What lines of the listing below contain the word "computer"? Copy each of them out.
━━━ Data excerpts
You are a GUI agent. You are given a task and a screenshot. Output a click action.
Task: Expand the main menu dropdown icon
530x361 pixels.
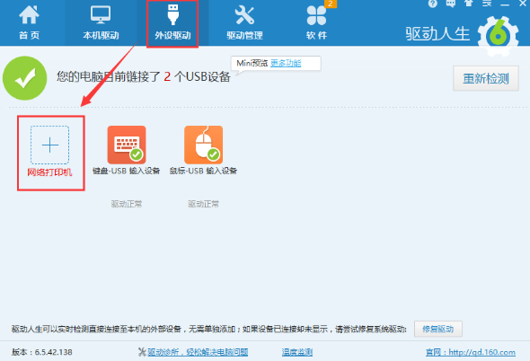click(x=487, y=4)
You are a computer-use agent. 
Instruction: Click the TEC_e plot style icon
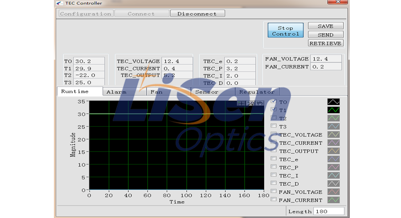click(x=334, y=159)
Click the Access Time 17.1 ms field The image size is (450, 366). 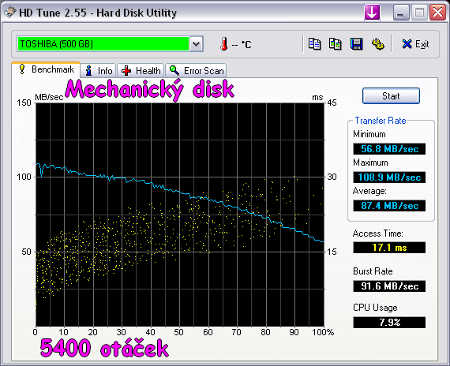point(389,247)
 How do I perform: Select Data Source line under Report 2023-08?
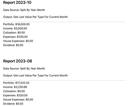tap(24, 69)
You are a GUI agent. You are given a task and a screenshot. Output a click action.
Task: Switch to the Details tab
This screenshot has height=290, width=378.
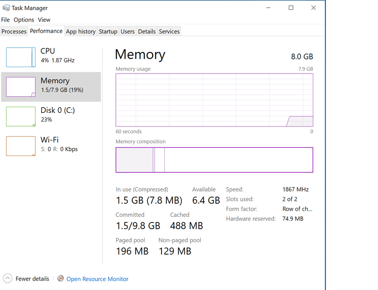pos(146,32)
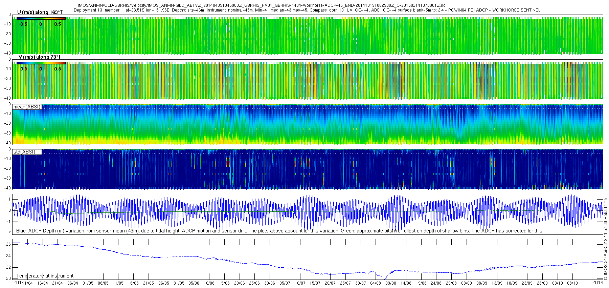609x288 pixels.
Task: Click the temperature dip near 04/08
Action: point(383,278)
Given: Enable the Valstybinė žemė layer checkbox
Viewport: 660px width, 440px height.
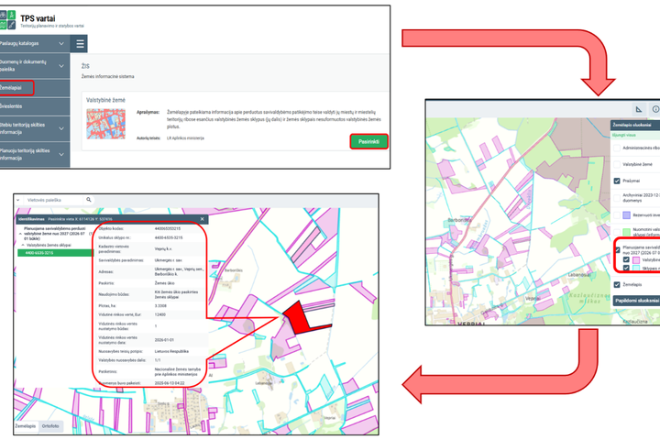Looking at the screenshot, I should click(x=617, y=164).
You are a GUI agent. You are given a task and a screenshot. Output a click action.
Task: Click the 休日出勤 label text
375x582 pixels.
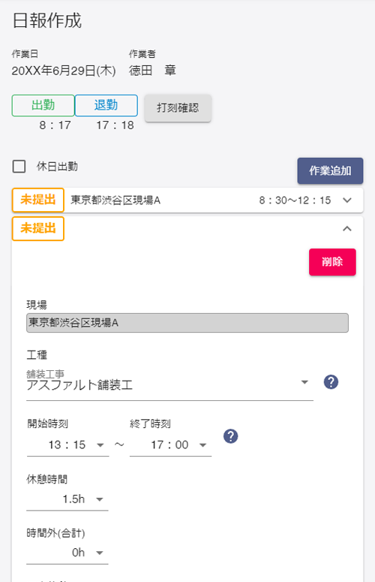(x=57, y=166)
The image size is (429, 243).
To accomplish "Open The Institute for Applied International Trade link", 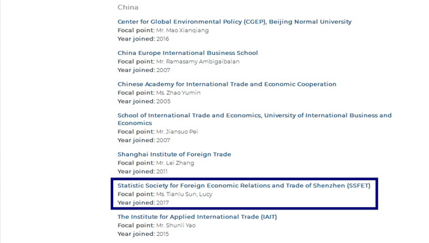I will 197,217.
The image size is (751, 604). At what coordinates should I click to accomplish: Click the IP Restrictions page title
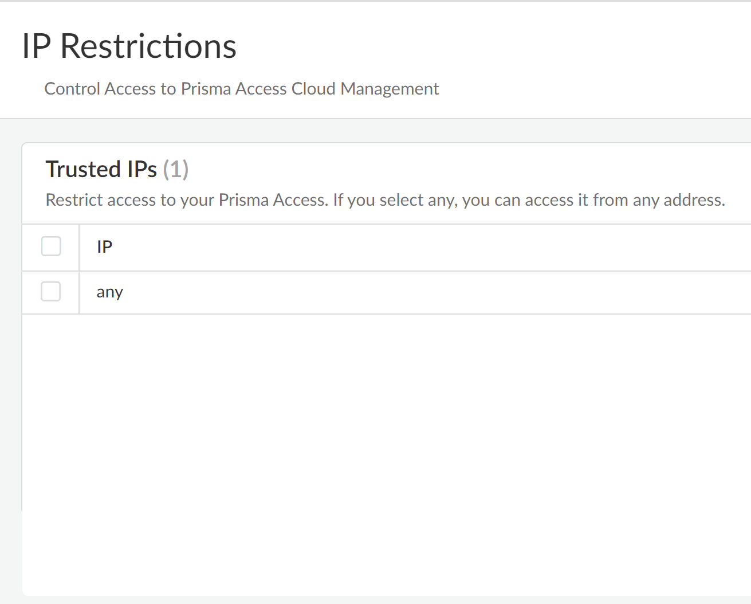129,46
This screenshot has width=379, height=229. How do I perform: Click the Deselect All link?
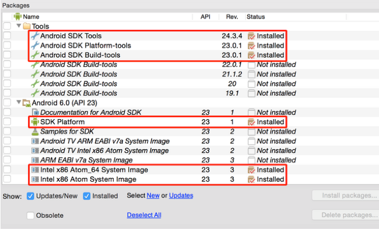144,215
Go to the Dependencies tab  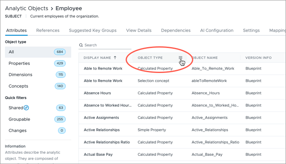pyautogui.click(x=176, y=30)
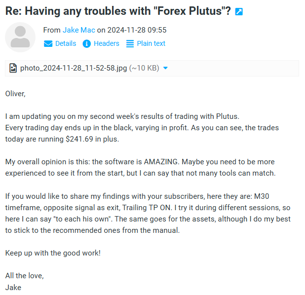Screen dimensions: 305x295
Task: Expand the attachment options dropdown arrow
Action: [165, 68]
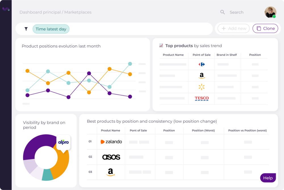Open the Help button
Image resolution: width=284 pixels, height=190 pixels.
point(268,178)
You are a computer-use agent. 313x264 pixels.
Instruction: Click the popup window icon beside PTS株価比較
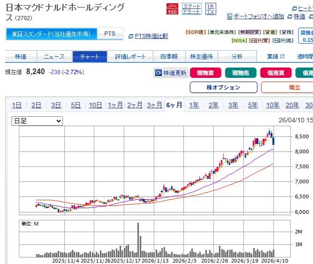131,36
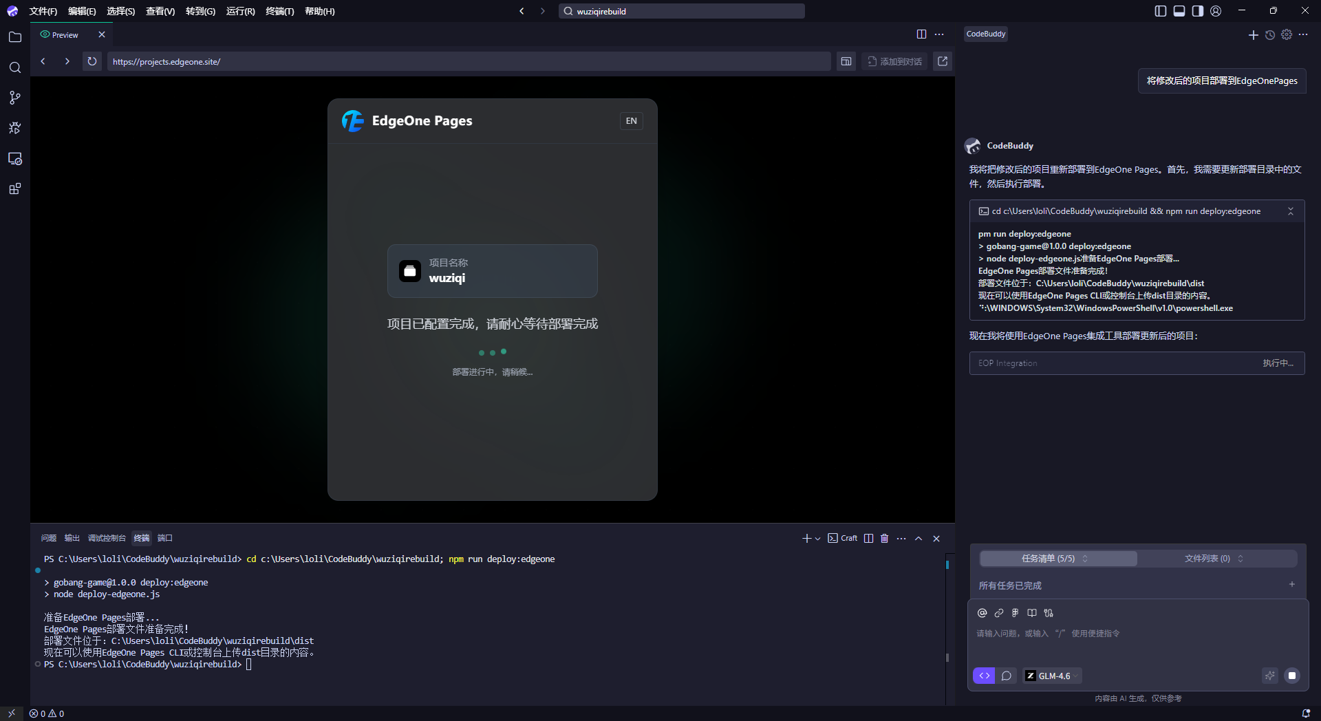Click the Figma icon in chat input
The image size is (1321, 721).
[1016, 613]
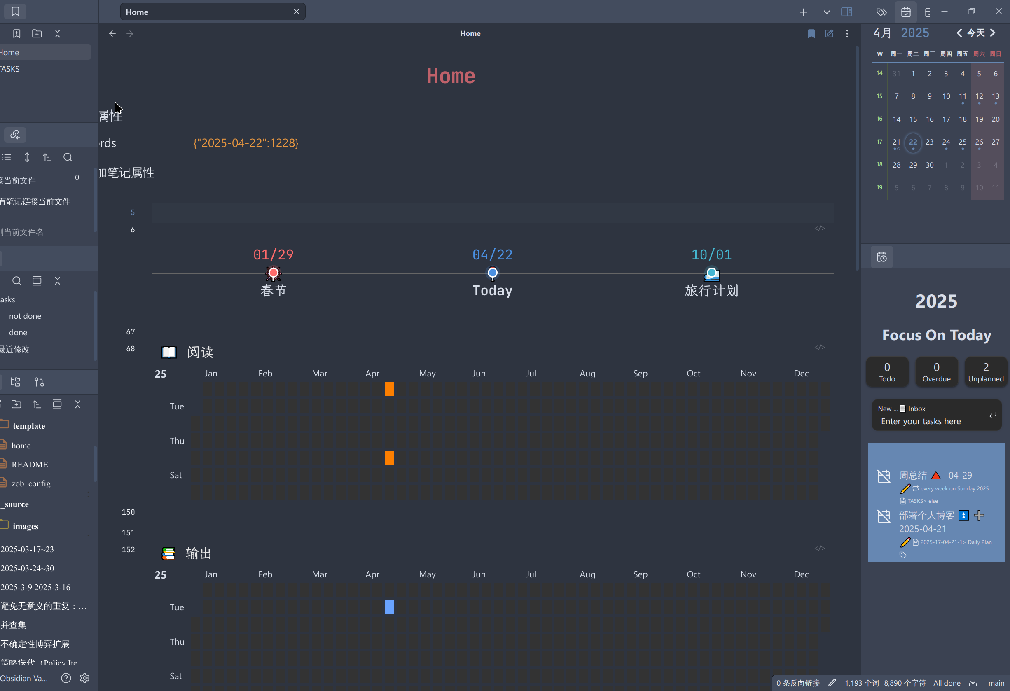Click the bookmark icon in note header
The image size is (1010, 691).
pos(811,33)
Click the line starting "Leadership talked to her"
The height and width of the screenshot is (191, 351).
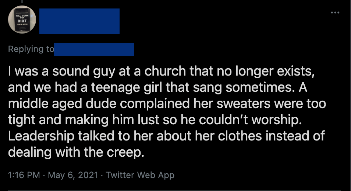click(166, 136)
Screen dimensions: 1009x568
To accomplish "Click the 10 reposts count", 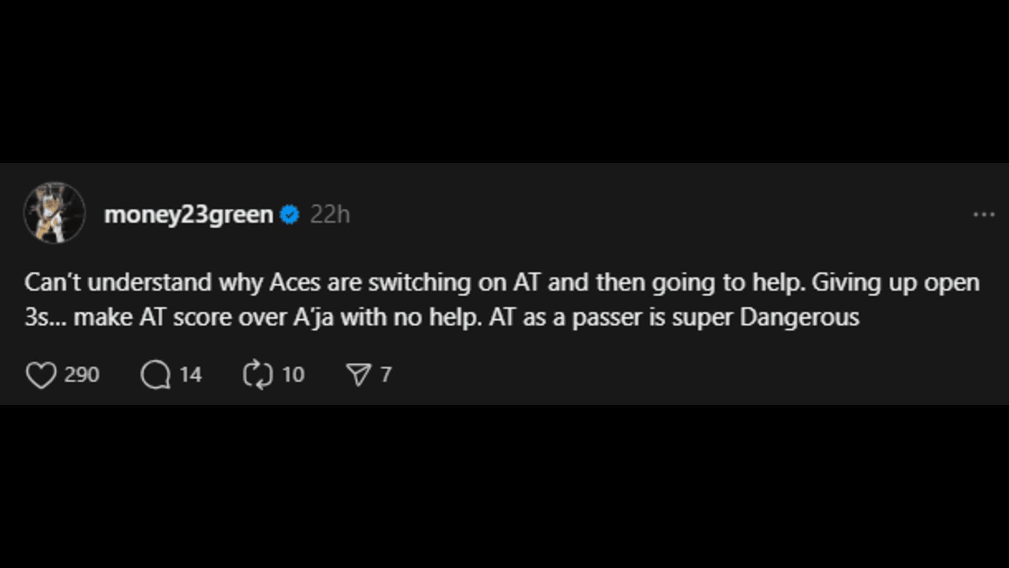I will click(293, 375).
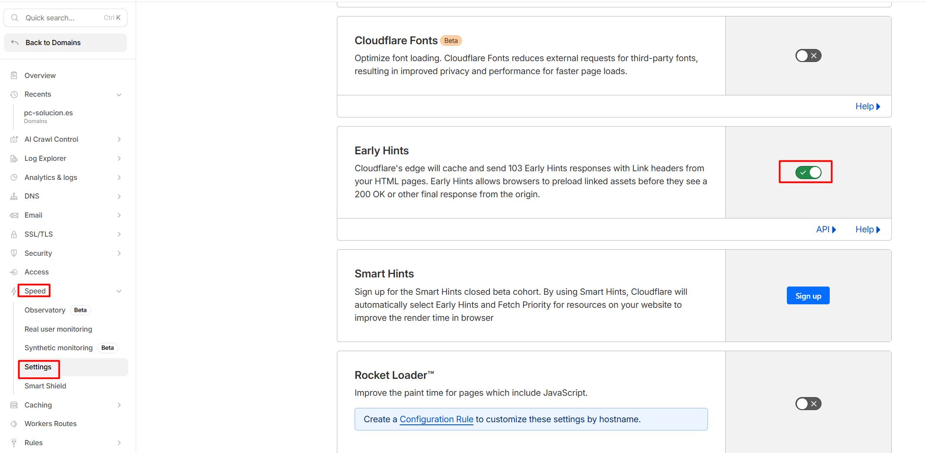Click the Caching storage icon

14,405
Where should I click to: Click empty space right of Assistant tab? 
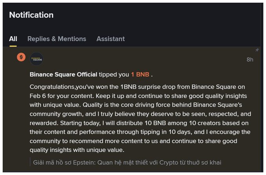coord(188,39)
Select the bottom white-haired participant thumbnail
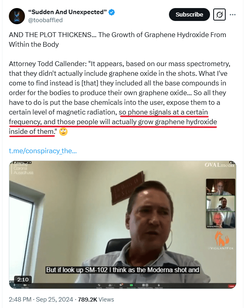Viewport: 247px width, 308px height. [x=220, y=220]
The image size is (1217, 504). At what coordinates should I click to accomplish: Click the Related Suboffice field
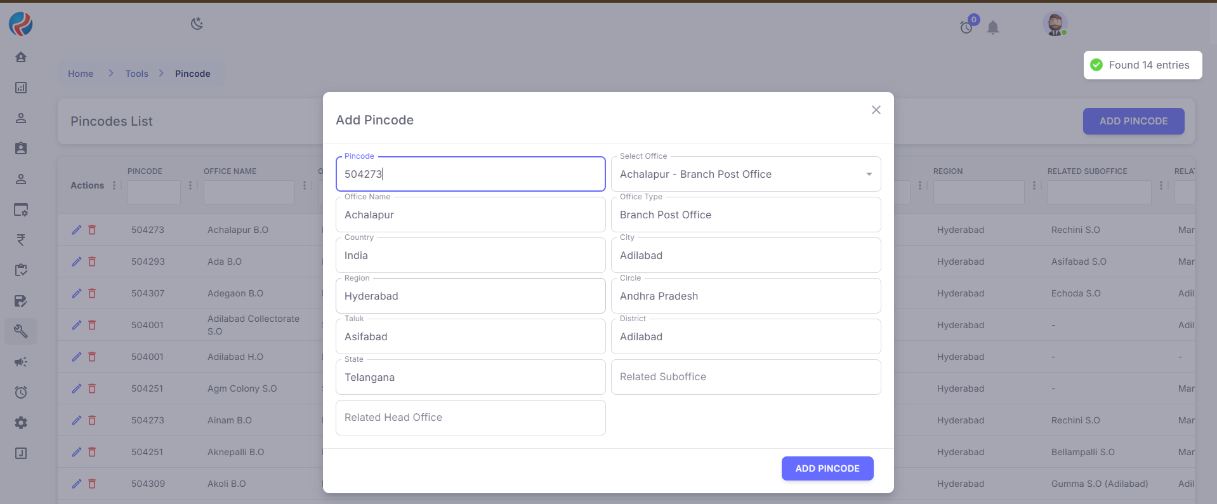pos(746,377)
━━━━━━
# Response to this exercise
You are a computer-use agent. 
You are a computer-use agent. 313x264 pixels.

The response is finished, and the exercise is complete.